If your search is designed to produce a range of outputs and you want to search a variety of them, you might want to start with the LIST feature. This is helpful if you want to find:

  • Singular and plural examples of the same word (woman, women; football, footballs)
  • Words with the same prefix or suffix (all words ending in ING, all words beginning with intra-)
  • All forms of a specific verb (have and had)
  • Alternative spellings for the same word (color vs colour) - this one is especially useful if you are looking at multiple English dialects!) 
  • a specific string match - is it even in the corpus? 

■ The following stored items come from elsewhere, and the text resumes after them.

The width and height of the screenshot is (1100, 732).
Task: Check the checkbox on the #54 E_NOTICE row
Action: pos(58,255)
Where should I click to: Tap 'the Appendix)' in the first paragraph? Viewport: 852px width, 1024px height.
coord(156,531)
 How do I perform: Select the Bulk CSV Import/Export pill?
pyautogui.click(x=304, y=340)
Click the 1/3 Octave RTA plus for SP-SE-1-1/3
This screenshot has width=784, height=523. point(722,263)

All these outcomes list frequencies for each hit - you might be surprised by some words that are used more frequently than others! Clicking on overall frequency will take you straight to the Keyword in Context view. Importantly, all of these search queries will work for the additional searches described below -- the presentation of the outcome is what will change.

Chart 

Using the data from the LIST feature to create a heatmap shows when in a specific period of time (year, usually, but could be by month depending on your corpus) your word or words were especially well used. The darker the box containing the number is, the more it is used. This visualization is helpful for observing periods of time to focus your keyword-in-context searching.

Collocates

What words are more likely than by chance to appear within a specific window of your target search term? This feature identifies those for you and leads you to a keyword in context view.

Compare

If you want to look at two wordforms simultaneously (compare their use against each other), you'd want to use this feature; it provides the option to explore collocates for each search term too.

Keyword in Context (KWIC)

This option is best if you know exactly what you want to look for and want to go straight to a set of results. Otherwise, you could use the LIST function to confirm the word form you are searching for is available in the corpus and click once more to go straight to KWIC results.  

 

Search Syntax

I know which search outcome I want to use but I want to make my search query really good!

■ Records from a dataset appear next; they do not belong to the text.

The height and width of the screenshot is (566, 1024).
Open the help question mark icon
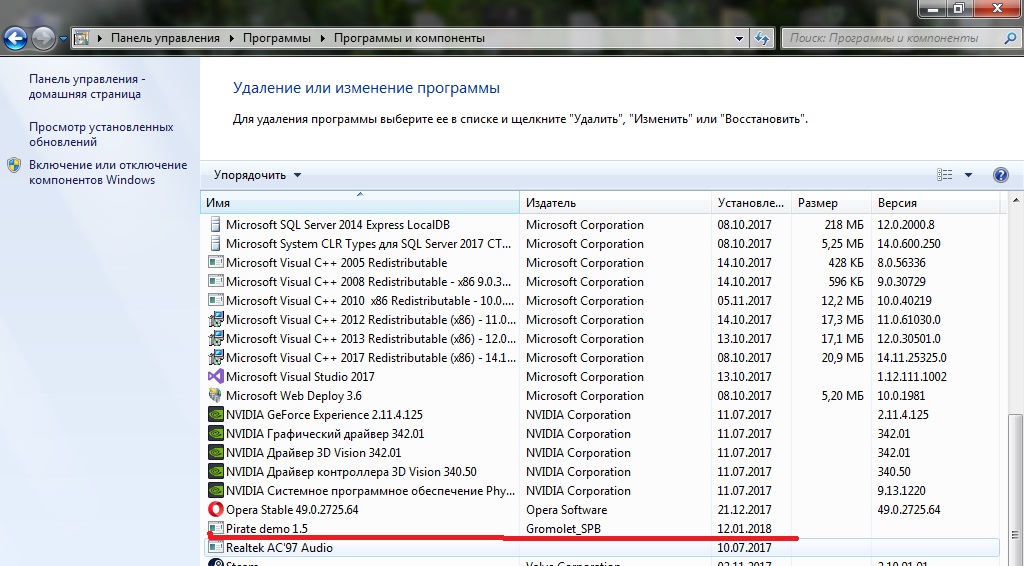click(1000, 175)
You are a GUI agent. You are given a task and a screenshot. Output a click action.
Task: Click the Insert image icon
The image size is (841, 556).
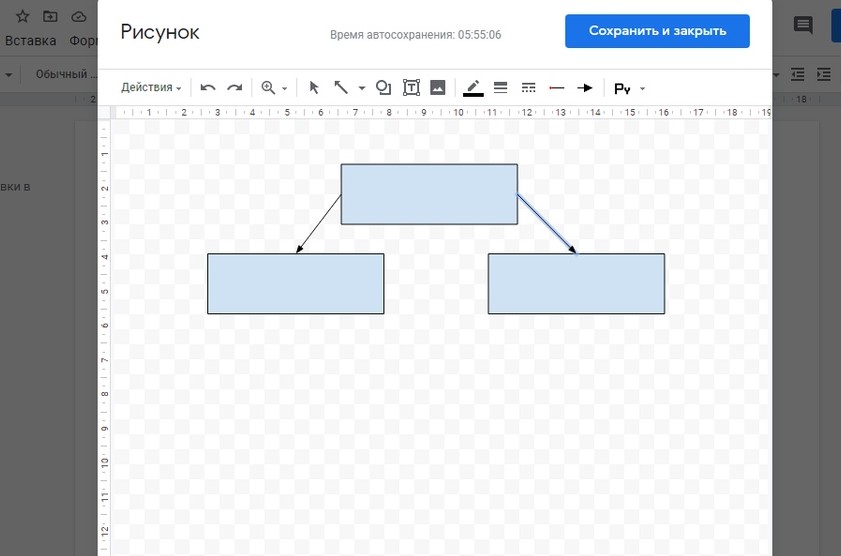[437, 88]
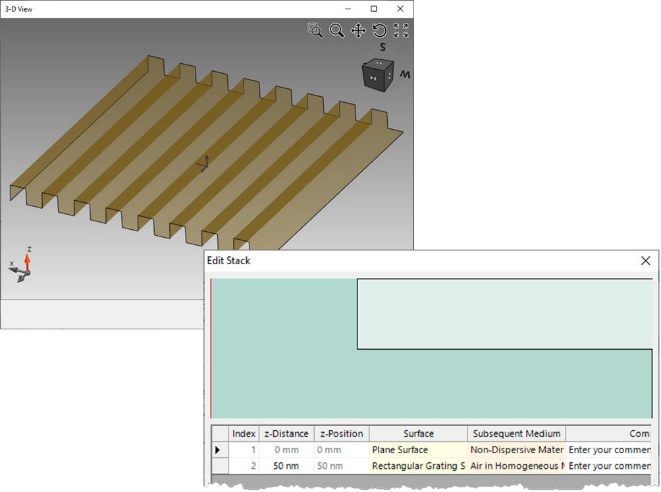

Because this is a grammatically-driven interface, the programmers want to help you surface particular parts of speech (verbs, adverbs, etc) and other linguistic features. Here is a short list of kinds of searches English-Corpora can support. 

Single word:   mysterious, skew
Phrase:    make up, on the other hand
Any word:   more * than, * bit
Wildcard:    *icity, *break*, b?t?er
Lemma (forms):   DECIDE, CURVE_n
Part of speech:    rough NOUN, VERB money
Alternants:   fast|slow, fast|slow rate
NOT:    pretty -NOUN (compare pretty NOUN)
Synonyms:   =beautiful, =strong ARGUMENT